== PROVIDED TEXT ==
-- Opening Marker --

In order to file for a “Legal Separation” in Arizona, the following main requirements must be met:
Either you or your spouse have been domiciled in Arizona for a period of at least 90 days or one of the parties is stationed in Arizona while a member of the armed service:
One or both of the parties desires to live separate and apart; and
The other party does not object to a decree of legal separation
The Legal Separation Decree, similar to the Divorce Decree, resolves all pertinent issues pertaining the disposition of community property and debts, spousal maintenance, child custody, and child support.
Why file for Legal Separation instead of a Divorce?
While a Legal Separation Order affects the disposition of property or determination of custody in much the same way as a Divorce Decree, generally it is a personal decision for individuals who wish to circumvent a divorce due to religion, insurance, taxes, age, or medical coverage reasons.
Can you convert a legal separation to a divorce after the fact?

-- Closing Marker --

== EXTRACTED DATA ==
-- Opening Marker --

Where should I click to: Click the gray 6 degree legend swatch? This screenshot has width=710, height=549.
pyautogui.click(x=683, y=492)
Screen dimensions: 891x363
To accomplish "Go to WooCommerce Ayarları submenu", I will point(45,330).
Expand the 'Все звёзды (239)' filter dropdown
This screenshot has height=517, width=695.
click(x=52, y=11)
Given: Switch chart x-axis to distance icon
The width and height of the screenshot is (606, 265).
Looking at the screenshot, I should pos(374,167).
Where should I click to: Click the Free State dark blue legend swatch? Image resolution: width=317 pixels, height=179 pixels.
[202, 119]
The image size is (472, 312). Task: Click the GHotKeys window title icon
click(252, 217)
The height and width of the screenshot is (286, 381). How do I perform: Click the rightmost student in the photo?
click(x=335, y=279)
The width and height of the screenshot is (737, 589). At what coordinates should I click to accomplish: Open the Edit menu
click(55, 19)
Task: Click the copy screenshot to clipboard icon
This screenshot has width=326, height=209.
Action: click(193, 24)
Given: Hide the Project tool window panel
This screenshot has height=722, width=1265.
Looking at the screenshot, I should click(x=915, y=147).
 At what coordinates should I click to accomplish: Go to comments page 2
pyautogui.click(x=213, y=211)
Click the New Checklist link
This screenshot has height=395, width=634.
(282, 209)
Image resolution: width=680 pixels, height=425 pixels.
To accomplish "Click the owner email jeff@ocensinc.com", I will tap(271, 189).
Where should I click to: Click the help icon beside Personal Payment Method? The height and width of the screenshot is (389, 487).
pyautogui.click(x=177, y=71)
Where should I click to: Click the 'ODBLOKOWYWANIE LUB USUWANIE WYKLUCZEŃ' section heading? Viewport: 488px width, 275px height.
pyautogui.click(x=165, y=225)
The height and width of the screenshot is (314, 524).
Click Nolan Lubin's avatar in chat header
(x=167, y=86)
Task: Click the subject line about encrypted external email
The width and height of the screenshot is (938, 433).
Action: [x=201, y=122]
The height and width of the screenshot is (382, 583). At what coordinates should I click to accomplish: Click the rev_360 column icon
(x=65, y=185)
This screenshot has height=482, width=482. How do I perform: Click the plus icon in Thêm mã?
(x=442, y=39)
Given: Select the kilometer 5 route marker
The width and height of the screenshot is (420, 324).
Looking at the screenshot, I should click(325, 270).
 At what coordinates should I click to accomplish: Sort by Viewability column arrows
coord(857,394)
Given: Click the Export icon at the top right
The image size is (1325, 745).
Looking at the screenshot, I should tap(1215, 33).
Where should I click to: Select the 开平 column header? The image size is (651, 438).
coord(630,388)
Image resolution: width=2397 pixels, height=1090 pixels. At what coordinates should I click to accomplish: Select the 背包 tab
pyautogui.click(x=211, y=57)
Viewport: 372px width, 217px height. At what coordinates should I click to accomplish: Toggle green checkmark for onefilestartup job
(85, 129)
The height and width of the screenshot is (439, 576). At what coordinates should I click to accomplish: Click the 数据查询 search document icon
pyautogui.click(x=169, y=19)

-- Closing Marker --

== ACTIVITY LIST ==
1 – Do these statements agree with the legal separation text? For each, answer yes or no and quote the deciding words of the text exactly.
(a) Living in Arizona for at least 90 days can satisfy the residency requirement, whichever spouse does so.
(b) A legal separation can be granted over the other party's objection.
(c) The Legal Separation Decree leaves child support to be settled separately.
2 – Carry on the legal separation text from its last line.
You won't need the data at all.

== ANSWERS FOR EACH ITEM ==
1 –
(a) Yes: "Either you or your spouse have been domiciled in Arizona for a period of at least 90 days"
(b) No: "The other party does not object to a decree of legal separation"
(c) No: "resolves all pertinent issues pertaining the disposition of community property and debts, spousal maintenance, child custody, and child support."

2 –
Yes. You must file a motion to convert the legal separation to a divorce.
Either spouse may petition the court for conciliation services prior to or after the filing for a dissolution of marriage (divorce), legal separation or annulment.
The objective of the Conciliation Court is to resolve any marital controversy existing between the parties and preserve the marriage. Once a spouse files a request for conciliation services, then neither of the spouses may file an action for Dissolution (divorce), Legal Separation or Annulment for a sixty (60) day period (referred to as a “stay”).
If a divorce or legal separation action has already been started, when a spouse files a request for conciliation services, the “stay” will freeze the current action for sixty (60) days. If the controversy between the parties has not been resolved within the sixty (60) day period, the divorce, legal separation, or annulment action may be initiated or continued.